FDA panel approves path toward one-shot yearly COVID vaccine

COVID-19 vaccination took a step closer to evolving into a single yearly shot.

A Food and Drug Administration advisory panel voted unanimously yesterday that deploying one vaccine each year is the best way to manage the virus, similar to how the flu is handled.

After meeting for about 10 hours, the Vaccines and Related Biological Products Advisory Committee (VRBPAC) voted 21-0 to use a “harmonized” vaccine that mixes the monovalent with the bivalent vaccine developed to fight the omicron variant as the yearly shot. In addition, the panel said that the bivalent vaccine can be used as the first shot given to those who haven’t been vaccinated yet.

Eric Rubin, M.D., a panelist and the editor of The New England Journal of Medicine, told Fierce Healthcare that “I think that everyone agreed with the idea that, given what we know now, it made sense to schedule vaccines in a way that makes it most convenient and most likely that people will actually take them. However, there is a lot we don’t know and if we learn more—I hope we do—it might require a change in that strategy.”

Rubin labeled what might be the optimal interval for vaccine dosing as one of the “big unknowns” for both the magnitude and breadth of the response. “And, of course, what we really care about is protection rather than antibody levels so obtaining these data will take some work," he said

Perhaps the most surprising “yes” vote was by panel member Paul Offit, M.D., the director of the Vaccine Education Center at Children’s Hospital of Philadelphia, who often votes against the majority. For instance, Offit was one of two members of the panel who voted against approval of the bivalent vaccine last June, because he said that the increase in antibodies did not provide a clinically more significant difference in protection from severe disease over the monovalent vaccines.

Although he voted “yes” yesterday, Offit and Jerry Weir, Ph.D., director of the FDA's division of viral products, did have an intense discussion about the value of the bivalent vaccine.
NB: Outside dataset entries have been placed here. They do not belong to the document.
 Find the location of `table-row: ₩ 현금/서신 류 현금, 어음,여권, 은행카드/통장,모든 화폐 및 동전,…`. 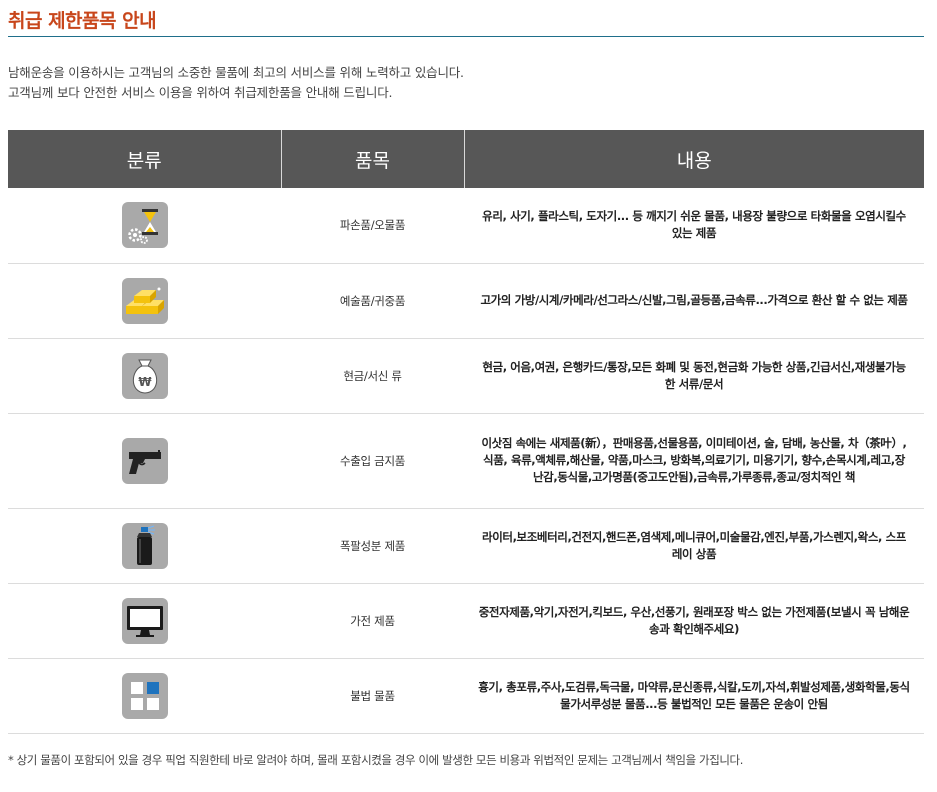

table-row: ₩ 현금/서신 류 현금, 어음,여권, 은행카드/통장,모든 화폐 및 동전,… is located at coordinates (466, 376).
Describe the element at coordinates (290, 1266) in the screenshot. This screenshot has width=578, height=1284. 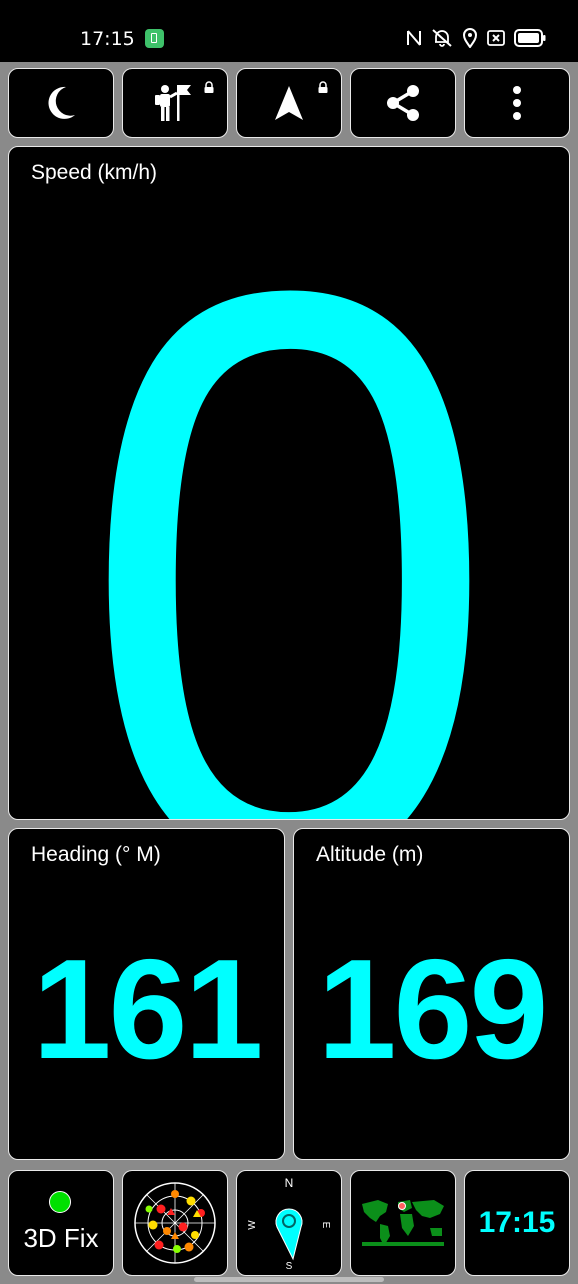
I see `compass-south: S` at that location.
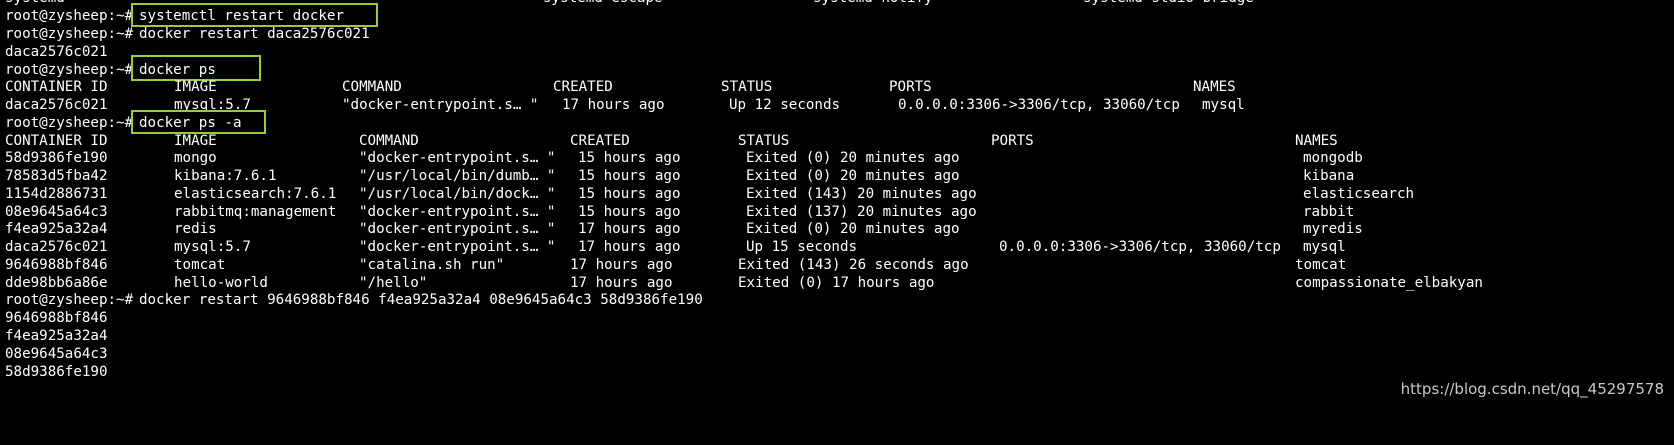 The image size is (1674, 445). What do you see at coordinates (1359, 194) in the screenshot?
I see `names-cell: elasticsearch` at bounding box center [1359, 194].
“One of the things that surprised me was when you likened the omicron strain to a shifted virus,” Offit said. “Clearly, this is an evasive strain, but it’s evasive mainly against mild disease. If you’ve been vaccinated or infected or both, you generally are protected against severe disease. I would say that this is a drifted virus. If we truly are looking at a shifted virus, then we truly are starting out all over again. But that’s not this virus.”  
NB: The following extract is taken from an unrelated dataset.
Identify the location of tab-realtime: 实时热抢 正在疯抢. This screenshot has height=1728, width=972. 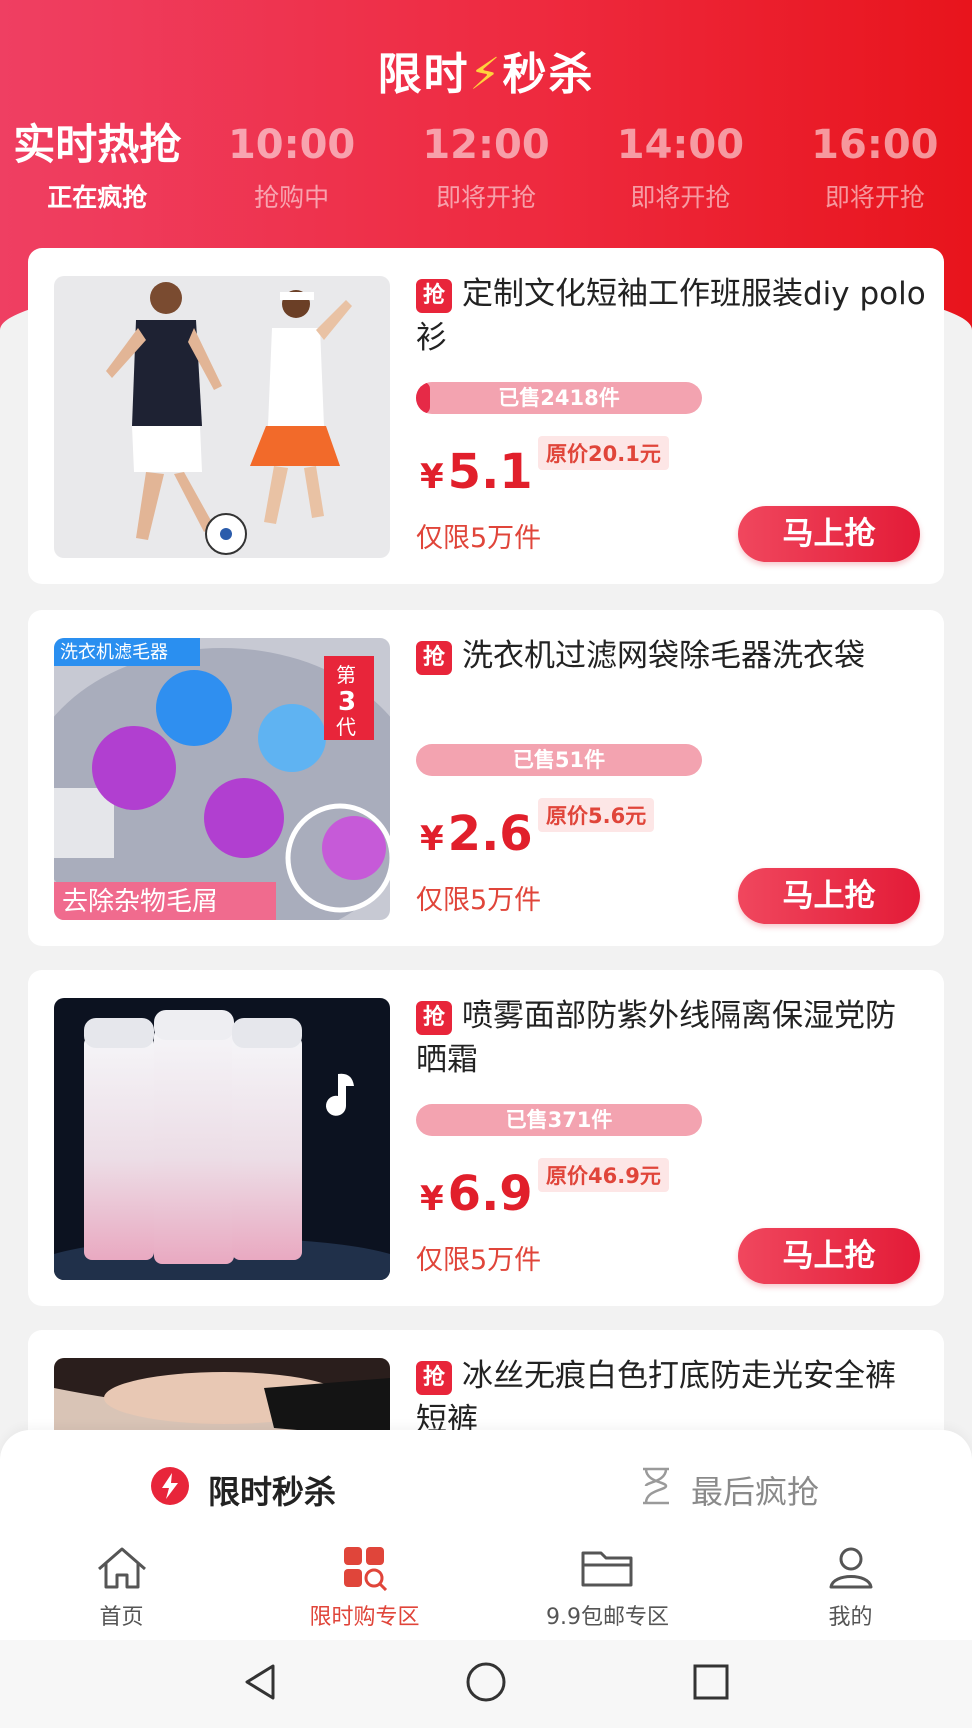
(97, 170).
Weir said he “would argue that with [Offit] only in the sense that up until omicron all the drifting had been 1, 2 or 3 amino acids. And then, all of a sudden, it was 35 different amino acids. It was quite a dramatic change.”

Offit said that these were still “epitopes recognized by T cells. That’s why I think of it as drifted, and not shifted. The good news is that ever since Wuhan up to XBB 1.5., you still have conserved T-cells epitopes in 80%, 85% which is why we’re still protected against the disease.”

Offit alluded to the panel’s decision to have Pfizer-BioNTech, Moderna and Novavax create the new “harmonized” vaccine, but noted that the data used for that advice seem to make the vaccine more of a bivalent than a monovalent.

“You’re giving 30 or 60 micrograms for Pfizer, 50 micrograms for Moderna. Is that where you think we are headed? Where we wouldn’t be using the ancestral strain anymore and is there still a reason to use the ancestral strain?” he asked.

Weir responded that that’s one of the issues that should be discussed at the next VRBPAC meeting.

“My gut feeling—my gut doesn’t produce the data—but my gut feeling is that a monovalent would have been a little better now than the bivalent. But I think there were reasons that we chose the bivalent which were pretty good at the time. The real question is where are we headed?" Weir said. "I don’t know. We evaluate the data that we have at the time, and we make the best choice that we can. If that’s the bivalent, maybe that’s what we do. If that’s the monovalent, then that’s what we do. But I think we just follow the data we have.”